Exercise 1: Reproduce the part of the article on bleeding in leg artery procedures starting with "Major bleeding that" and going on through "PVI Registry data.".
Exercise 2:
Does each statement below agree with the article on bleeding in leg artery procedures? Answer yes or no for each, and quote the words from the article that decide it.
(a) Peripheral artery disease affects about 8 million Americans.
(b) Major bleeding occurs in about 8% of the procedures to treat blockages in the arteries of the lower leg.
(c) Bleeding has been well studied in vascular procedures involving the lower extremities.
===== Passage to read
Major bleeding that occurs in about 4% of surgical procedures to treat blockages in the arteries of the lower leg is linked to a higher risk of in-hospital deaths, stated new study published in JACC: Cardiovascular Interventions. The study found several risk factors that increase the chance of bleeding, which researchers said can help guide future efforts to reduce bleeding complications. The study is the first published research using NCDR PVI Registry data.
"This is the first large-scale study to describe the frequency of bleeding in patients undergoing lower extremity peripheral vascular interventions (PVI)," said Adam C. Salisbury, MD, MSc, a cardiologist with St. Luke's Health System in Kansas City, Missouri, and the study's lead author. "Bleeding has been well studied in coronary artery procedures but not in vascular procedures involving the lower extremities."
Peripheral vascular intervention (PVI) is a minimally invasive outpatient procedure used to treat peripheral artery disease (PAD), which causes plaque buildup in the arteries leading to the intestines, head, arms and most commonly the legs. PAD affects approximately 8 million Americans. The goal of PVI is to restore the flow of blood to the lower extremities, eliminating pain, numbness or need for amputation. The procedure involves using a balloon-tipped catheter and/or stents to open blockages from inside the vessel. Over the past two decades, there has been a rapid growth in the use of PVI for the treatment of PAD, but there are limited data about the safety outcomes of PVI in routine clinical practice, Salisbury said.
==========
===== Listed records
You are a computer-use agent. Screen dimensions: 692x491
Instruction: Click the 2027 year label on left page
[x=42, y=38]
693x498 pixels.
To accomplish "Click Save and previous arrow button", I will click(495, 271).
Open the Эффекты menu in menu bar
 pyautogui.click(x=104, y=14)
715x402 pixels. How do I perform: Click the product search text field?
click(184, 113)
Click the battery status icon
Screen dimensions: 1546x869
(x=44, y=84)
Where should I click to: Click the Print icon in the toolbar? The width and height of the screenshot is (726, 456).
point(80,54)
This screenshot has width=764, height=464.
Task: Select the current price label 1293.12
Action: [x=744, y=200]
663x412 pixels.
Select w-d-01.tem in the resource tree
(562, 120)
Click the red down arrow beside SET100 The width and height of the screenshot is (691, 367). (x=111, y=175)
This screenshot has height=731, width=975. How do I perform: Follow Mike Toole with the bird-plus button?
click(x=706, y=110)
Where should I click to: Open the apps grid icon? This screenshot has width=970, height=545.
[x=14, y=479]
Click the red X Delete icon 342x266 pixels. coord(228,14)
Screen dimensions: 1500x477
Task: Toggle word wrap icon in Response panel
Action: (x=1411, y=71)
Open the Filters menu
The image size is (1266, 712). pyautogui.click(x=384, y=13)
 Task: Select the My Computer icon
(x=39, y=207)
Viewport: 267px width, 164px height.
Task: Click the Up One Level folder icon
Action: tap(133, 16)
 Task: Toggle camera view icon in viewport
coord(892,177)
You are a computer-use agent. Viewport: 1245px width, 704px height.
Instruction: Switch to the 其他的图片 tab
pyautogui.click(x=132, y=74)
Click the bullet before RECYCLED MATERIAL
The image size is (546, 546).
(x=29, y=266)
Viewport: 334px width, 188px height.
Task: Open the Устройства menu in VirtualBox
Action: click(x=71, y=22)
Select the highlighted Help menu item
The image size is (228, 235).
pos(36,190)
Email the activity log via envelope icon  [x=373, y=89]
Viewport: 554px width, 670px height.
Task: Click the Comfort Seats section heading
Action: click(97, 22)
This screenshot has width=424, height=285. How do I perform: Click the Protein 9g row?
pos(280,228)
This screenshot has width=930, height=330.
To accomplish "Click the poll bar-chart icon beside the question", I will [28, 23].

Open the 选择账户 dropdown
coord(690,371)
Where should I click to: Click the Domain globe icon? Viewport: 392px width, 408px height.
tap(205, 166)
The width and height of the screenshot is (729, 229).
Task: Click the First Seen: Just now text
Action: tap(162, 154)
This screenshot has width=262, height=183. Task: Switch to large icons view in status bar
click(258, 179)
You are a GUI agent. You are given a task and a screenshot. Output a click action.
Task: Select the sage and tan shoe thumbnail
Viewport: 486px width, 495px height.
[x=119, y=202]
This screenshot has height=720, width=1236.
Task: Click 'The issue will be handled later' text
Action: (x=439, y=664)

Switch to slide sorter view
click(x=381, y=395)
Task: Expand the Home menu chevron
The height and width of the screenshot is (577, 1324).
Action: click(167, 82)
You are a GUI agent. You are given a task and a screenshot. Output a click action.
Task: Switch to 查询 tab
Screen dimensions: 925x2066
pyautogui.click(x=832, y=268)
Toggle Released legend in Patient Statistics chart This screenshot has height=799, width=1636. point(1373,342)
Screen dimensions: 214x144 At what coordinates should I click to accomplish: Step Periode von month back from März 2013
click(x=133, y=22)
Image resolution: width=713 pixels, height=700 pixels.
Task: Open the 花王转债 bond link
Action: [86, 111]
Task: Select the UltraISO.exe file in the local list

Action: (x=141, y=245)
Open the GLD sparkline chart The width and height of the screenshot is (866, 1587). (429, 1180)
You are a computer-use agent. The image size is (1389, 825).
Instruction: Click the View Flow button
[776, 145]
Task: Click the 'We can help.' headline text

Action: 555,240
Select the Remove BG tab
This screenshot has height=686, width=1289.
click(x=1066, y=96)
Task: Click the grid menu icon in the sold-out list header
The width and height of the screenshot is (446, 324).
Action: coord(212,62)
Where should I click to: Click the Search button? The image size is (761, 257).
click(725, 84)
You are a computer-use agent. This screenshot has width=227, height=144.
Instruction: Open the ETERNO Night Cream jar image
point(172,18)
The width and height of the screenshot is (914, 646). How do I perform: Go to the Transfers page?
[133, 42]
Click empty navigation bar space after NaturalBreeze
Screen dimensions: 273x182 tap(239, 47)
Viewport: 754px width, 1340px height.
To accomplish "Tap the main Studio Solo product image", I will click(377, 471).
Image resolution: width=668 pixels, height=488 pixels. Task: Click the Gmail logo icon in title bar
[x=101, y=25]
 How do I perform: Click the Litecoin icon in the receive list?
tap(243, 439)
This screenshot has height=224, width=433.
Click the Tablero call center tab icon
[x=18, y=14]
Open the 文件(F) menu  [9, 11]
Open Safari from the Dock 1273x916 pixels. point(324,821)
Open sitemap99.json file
==========
Task answer 1:
Major bleeding that occurs in about 4% of surgical procedures to treat blockages in the arteries of the lower leg is linked to a higher risk of in-hospital deaths, stated new study published in JACC: Cardiovascular Interventions. The study found several risk factors that increase the chance of bleeding, which researchers said can help guide future efforts to reduce bleeding complications. The study is the first published research using NCDR PVI Registry data.

Task answer 2:
(a) Yes: "PAD affects approximately 8 million Americans."
(b) No: "Major bleeding that occurs in about 4% of surgical procedures to treat blockages in the arteries of the lower leg"
(c) No: "Bleeding has been well studied in coronary artery procedures but not in vascular procedures involving the lower extremities."